A Venezuela, país vizinho e hermano, possui um dos programas de educação musical mais exitosos do mundo. O Sistema Nacional de Orquestras e Coros Juvenis e Infantis da Venezuela, conhecido internacionalmente como El Sistema, inspirou a criação de projetos similares em 35 países e transformou crianças das favelas de Caracas em astros internacionais da música clássica. O exemplo mais famoso é o maestro Gustavo Dudamel, também diretor musical da Filarmônica de Los Angeles. A nós paraibanos também inspirou na criação do Programa de Inclusão através da Música e das Artes — Prima.
Em turnê pela América Latina, o maestro Dudamel e a Orquestra Sinfônica Simón Bolívar estão de volta ao Brasil. Além de apreciarmos a energia jovem que emana dos concertos do premiado grupo, é importante refletirmos a respeito do que está por trás do sucesso desse projeto, que não é apenas musical, mas também um poderoso instrumento de transformação social que envolve inclusão e autoestima.
A história de El Sistema começou há mais de 30 anos, quando o maestro José Antonio Abreu abraçou e chamou para si a tarefa de formar jovens venezuelanos em situação de risco por meio do aprendizado da música de um jeito revolucionário, coletivo, onde quem sabe um pouquinho já vai ensinando quem sabe menos. Sua obra virou política pública do Estado venezuelano e transformou em direito a todos o que antes era privilégio da elite: o acesso à arte e à cultura.
O alicerce metodológico e administrativo que dá forma ao El Sistema são seus núcleos. Atualmente, são 285, espalhados por toda a Venezuela, atendendo 400 mil crianças, adolescentes e jovens. Os instrumentos orquestrais são disponibilizados gratuitamente aos estudantes dos interiores e periferias de todo o país. O resultado é impressionante: na Venezuela existem mais orquestras que municípios. Estes são 335, e aquelas já são 400! (Bem, temos muito chão pela frente na Paraíba: com um ano somos 12 polos e atendemos cerca de 300 crianças.)
A metodologia adapta-se a cada núcleo e a cada região, o que dialoga muito bem com a atual forma como se estrutura a própria sociedade venezuelana.
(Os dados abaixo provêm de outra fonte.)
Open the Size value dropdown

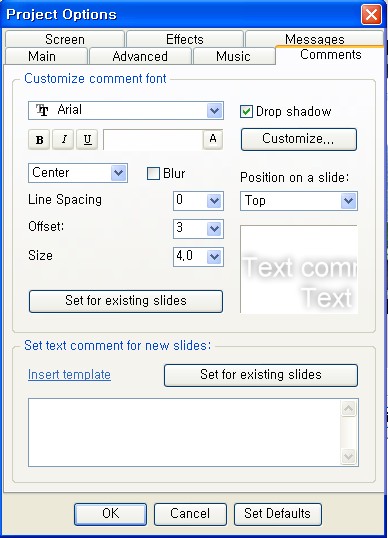point(214,257)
Hoje, muitos dos núcleos do El Sistema se encontram em áreas onde também existem Consejos Comunales, territórios geridos pelos próprios moradores, criadas durante o governo do recém-falecido presidente Hugo Chávez a fim de incentivar o protagonismo e a organização popular. Seu governo aportou mais recursos para El Sistema e aumentou sua projeção com a criação da Fundação Musical Simón Bolívar, órgão estatal que rege o programa. Paralelamente ao El Sistema, criou programas semelhantes voltados para a riquíssima cultura popular do país, como a Missão Cultura, o Sistema Nacional de Culturas Populares e o Alma Llanera, programa dentro do El Sistema que incentiva a música tradicional da Venezuela.
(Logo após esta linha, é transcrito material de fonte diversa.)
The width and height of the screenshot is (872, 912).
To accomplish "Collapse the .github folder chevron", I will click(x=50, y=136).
Ao incentivar a prática coletiva da música por intermédio da criação de orquestras sinfônicas e coros, El Sistema desperta e trabalha nos jovens a consciência do coletivo, a importância do grupo: numa orquestra, a harmonia e a excelência vêm com a disciplina, a concentração e o trabalho de todos os integrantes. Saber ouvir, saber a hora de protagonizar, saber o momento de apoiar o colega que protagoniza. Isso tudo vai para a vida também. Mais do que formar músicos profissionais de alta qualidade, esse sistema forma jovens conscientes de sua importância para o bom funcionamento do trabalho orquestral, mas também do mundo em que vivem.
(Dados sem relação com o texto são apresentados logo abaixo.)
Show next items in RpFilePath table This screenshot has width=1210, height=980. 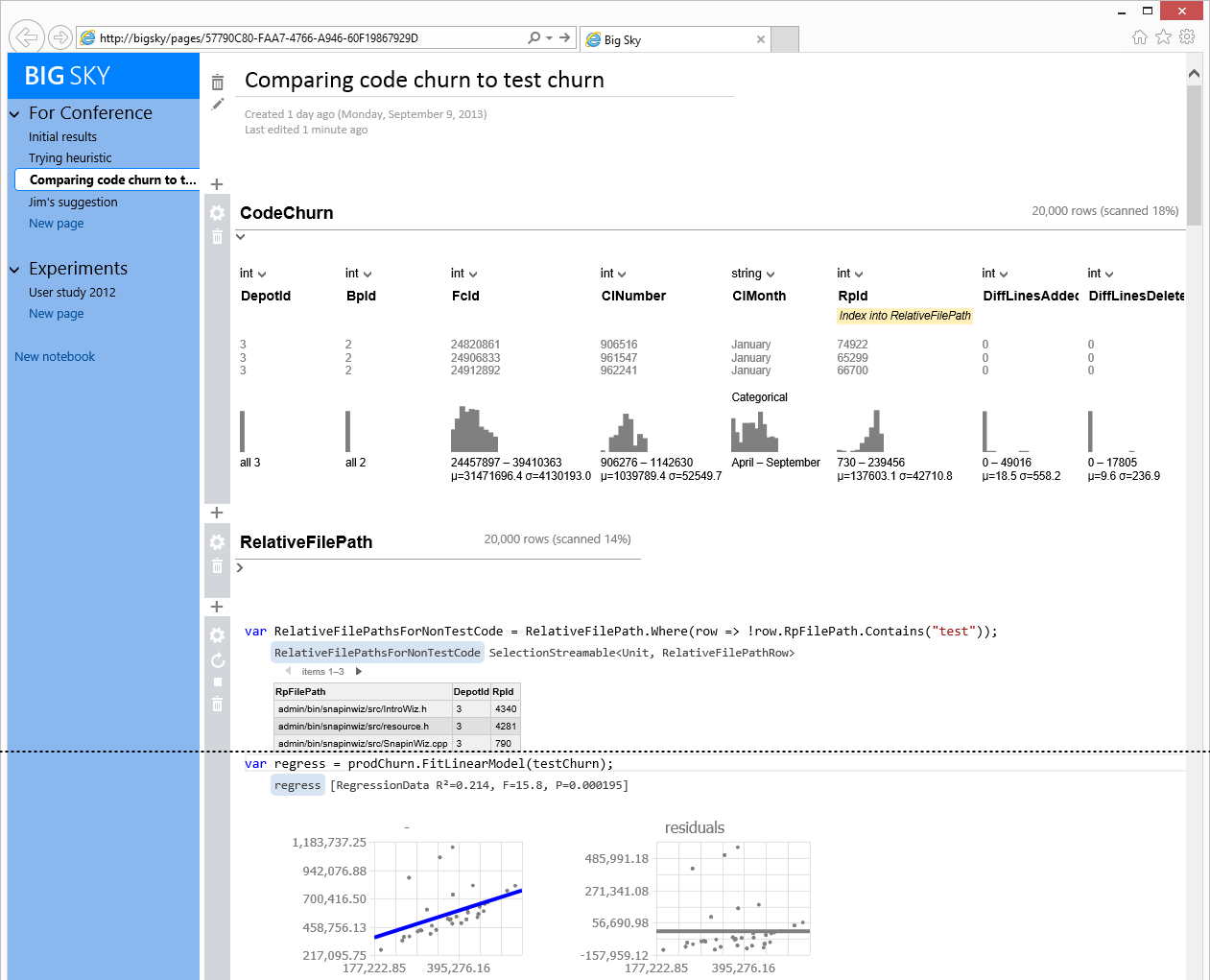359,672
Há muito o que aprender com El Sistema. Alegra-me saber da criação de várias orquestras juvenis inspiradas e apoiadas pelo programa venezuelano no Brasil. Regozija-me ainda mais trazer essa experiência para a pequenina e valorosa Paraíba. Torço e trabalho para que a música contribua para maior integração cultural entre nossos povos, tão necessária para ampliar o sentimento de fraternidade na América Latina. Que seja bem-vinda a Orquestra Simón Bolívar ao Brasil.